• DO THIS
Rewrite the data from the line holding "The image size is (1200, 675)." through the end of the data, inclusive, and swap "Accounts icon" for "Settings icon". Leave everything else unchanged.

..........

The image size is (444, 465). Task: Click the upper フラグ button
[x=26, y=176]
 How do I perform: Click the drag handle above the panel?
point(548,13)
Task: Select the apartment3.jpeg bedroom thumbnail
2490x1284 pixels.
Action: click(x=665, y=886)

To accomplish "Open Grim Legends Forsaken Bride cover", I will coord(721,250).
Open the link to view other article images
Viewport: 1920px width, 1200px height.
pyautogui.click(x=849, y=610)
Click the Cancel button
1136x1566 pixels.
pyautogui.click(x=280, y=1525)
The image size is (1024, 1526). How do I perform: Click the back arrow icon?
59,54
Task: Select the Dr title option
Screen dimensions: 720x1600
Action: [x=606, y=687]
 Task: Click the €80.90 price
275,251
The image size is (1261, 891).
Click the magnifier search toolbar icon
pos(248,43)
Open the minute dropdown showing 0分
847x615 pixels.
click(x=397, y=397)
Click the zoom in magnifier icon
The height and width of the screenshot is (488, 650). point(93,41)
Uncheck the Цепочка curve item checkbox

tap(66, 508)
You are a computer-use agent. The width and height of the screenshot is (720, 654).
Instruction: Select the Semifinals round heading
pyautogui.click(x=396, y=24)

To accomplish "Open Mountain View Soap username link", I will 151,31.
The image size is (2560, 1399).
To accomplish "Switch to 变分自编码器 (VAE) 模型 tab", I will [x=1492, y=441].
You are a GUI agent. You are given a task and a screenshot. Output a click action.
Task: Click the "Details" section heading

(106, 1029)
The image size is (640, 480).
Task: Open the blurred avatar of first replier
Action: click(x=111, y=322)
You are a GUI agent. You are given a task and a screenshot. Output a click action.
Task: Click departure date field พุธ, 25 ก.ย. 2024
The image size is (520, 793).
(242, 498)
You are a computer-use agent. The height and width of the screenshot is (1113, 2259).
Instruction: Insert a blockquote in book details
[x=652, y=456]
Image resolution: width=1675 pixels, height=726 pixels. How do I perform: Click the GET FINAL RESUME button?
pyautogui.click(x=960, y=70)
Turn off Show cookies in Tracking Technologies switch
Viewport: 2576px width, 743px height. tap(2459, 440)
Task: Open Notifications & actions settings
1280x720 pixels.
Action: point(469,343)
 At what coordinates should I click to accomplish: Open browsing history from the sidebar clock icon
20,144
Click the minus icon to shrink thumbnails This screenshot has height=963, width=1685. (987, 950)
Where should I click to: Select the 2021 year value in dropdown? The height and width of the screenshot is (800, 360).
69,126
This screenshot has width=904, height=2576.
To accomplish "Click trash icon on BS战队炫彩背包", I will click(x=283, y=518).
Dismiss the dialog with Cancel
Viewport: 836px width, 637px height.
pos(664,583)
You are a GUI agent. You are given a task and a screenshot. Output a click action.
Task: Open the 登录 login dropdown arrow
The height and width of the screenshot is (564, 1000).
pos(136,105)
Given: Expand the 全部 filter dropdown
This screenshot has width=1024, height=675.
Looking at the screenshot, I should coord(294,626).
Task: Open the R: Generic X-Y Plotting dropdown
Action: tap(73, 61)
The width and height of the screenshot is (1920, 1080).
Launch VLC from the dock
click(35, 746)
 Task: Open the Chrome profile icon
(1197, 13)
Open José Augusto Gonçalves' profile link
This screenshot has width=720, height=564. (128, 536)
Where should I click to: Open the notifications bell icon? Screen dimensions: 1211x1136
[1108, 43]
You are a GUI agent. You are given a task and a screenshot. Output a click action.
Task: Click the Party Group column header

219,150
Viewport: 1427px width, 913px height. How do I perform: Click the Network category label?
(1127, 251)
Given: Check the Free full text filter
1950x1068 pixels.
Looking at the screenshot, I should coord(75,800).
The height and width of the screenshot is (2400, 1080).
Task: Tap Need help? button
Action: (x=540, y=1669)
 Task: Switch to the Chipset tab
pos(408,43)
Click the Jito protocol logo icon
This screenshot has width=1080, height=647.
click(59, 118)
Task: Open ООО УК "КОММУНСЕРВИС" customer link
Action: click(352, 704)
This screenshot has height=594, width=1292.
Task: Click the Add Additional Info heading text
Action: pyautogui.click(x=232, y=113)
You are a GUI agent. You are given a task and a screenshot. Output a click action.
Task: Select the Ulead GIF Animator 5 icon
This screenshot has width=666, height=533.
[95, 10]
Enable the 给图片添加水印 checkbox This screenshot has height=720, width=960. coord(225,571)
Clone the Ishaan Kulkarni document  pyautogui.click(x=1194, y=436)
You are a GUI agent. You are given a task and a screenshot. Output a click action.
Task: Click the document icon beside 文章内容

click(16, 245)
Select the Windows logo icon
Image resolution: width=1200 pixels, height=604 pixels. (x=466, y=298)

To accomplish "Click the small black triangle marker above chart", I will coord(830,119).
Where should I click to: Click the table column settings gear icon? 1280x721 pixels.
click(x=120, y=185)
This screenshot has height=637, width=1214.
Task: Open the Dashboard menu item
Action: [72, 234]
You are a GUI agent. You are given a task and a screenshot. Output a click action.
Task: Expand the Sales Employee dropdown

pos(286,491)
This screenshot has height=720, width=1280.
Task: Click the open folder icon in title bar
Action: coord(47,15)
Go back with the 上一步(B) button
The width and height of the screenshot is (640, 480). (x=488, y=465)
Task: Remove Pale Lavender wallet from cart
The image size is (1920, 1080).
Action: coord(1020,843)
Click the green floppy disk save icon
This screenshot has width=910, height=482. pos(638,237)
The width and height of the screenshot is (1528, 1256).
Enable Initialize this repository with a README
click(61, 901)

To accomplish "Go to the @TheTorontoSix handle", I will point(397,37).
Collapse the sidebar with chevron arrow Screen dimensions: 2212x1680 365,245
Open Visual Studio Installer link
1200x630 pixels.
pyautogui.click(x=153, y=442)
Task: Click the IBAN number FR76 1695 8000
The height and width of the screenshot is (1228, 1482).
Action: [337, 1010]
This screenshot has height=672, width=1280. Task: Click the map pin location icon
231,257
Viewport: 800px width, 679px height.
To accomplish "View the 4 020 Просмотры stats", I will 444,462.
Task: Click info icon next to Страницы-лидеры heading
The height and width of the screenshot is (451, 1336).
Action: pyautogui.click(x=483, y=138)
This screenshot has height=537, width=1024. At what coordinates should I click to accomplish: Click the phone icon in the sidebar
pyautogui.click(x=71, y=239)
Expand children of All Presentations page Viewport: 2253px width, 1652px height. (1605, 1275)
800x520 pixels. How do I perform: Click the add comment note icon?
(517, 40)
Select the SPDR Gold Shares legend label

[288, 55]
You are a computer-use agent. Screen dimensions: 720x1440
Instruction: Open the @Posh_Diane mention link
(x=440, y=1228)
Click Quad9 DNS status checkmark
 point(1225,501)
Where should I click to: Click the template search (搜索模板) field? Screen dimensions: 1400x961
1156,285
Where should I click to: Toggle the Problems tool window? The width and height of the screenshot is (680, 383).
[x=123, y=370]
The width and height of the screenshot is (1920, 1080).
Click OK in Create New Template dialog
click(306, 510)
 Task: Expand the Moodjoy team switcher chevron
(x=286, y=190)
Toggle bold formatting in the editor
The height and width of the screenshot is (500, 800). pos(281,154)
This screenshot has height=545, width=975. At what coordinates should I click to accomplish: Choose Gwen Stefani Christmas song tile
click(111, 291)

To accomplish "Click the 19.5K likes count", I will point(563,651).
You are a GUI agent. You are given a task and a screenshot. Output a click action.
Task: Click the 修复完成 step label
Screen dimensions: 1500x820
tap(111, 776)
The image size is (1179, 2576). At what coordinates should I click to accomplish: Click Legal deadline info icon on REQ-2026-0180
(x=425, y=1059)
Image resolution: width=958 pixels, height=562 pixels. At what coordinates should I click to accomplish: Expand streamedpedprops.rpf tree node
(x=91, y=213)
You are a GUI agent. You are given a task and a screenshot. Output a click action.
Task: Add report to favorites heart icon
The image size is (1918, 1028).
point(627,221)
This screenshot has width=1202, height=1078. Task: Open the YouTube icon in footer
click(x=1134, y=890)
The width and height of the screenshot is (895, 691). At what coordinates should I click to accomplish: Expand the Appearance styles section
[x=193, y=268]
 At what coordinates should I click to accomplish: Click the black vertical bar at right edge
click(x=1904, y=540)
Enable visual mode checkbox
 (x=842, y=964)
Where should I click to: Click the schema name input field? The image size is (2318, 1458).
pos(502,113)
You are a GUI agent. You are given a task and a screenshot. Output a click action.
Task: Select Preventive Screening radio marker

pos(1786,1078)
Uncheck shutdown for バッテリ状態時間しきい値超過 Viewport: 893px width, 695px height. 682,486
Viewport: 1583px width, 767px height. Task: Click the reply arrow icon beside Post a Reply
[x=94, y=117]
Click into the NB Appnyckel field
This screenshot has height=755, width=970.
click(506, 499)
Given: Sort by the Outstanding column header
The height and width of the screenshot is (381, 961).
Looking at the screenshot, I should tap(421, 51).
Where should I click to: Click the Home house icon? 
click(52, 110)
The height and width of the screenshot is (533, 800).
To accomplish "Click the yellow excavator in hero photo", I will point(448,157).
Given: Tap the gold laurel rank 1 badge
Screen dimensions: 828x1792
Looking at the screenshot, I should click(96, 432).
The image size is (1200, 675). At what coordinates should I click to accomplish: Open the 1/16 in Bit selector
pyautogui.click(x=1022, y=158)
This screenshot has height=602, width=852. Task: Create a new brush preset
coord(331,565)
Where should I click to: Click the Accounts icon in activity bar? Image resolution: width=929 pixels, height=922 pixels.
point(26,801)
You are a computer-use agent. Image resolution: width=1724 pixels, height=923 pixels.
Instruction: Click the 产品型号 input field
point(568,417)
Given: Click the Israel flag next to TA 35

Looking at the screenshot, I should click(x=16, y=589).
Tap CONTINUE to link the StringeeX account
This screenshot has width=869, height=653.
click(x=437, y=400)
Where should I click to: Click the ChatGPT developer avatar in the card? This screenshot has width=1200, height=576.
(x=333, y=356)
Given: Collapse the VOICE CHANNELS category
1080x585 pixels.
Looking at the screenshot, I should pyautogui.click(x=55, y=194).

..........

• WRITTEN RESPONSE
The image size is (1200, 675). At what coordinates should I click to accomplish: Open the 1/16 in Bit selector
pyautogui.click(x=1022, y=158)
This screenshot has height=602, width=852. Task: Create a new brush preset
coord(331,565)
Where should I click to: Click the Settings icon in activity bar? Image resolution: width=929 pixels, height=922 pixels.
point(26,801)
You are a computer-use agent. Image resolution: width=1724 pixels, height=923 pixels.
Instruction: Click the 产品型号 input field
point(568,417)
Given: Click the Israel flag next to TA 35

Looking at the screenshot, I should click(x=16, y=589).
Tap CONTINUE to link the StringeeX account
This screenshot has width=869, height=653.
click(x=437, y=400)
Where should I click to: Click the ChatGPT developer avatar in the card? This screenshot has width=1200, height=576.
(x=333, y=356)
Given: Collapse the VOICE CHANNELS category
1080x585 pixels.
Looking at the screenshot, I should pyautogui.click(x=55, y=194).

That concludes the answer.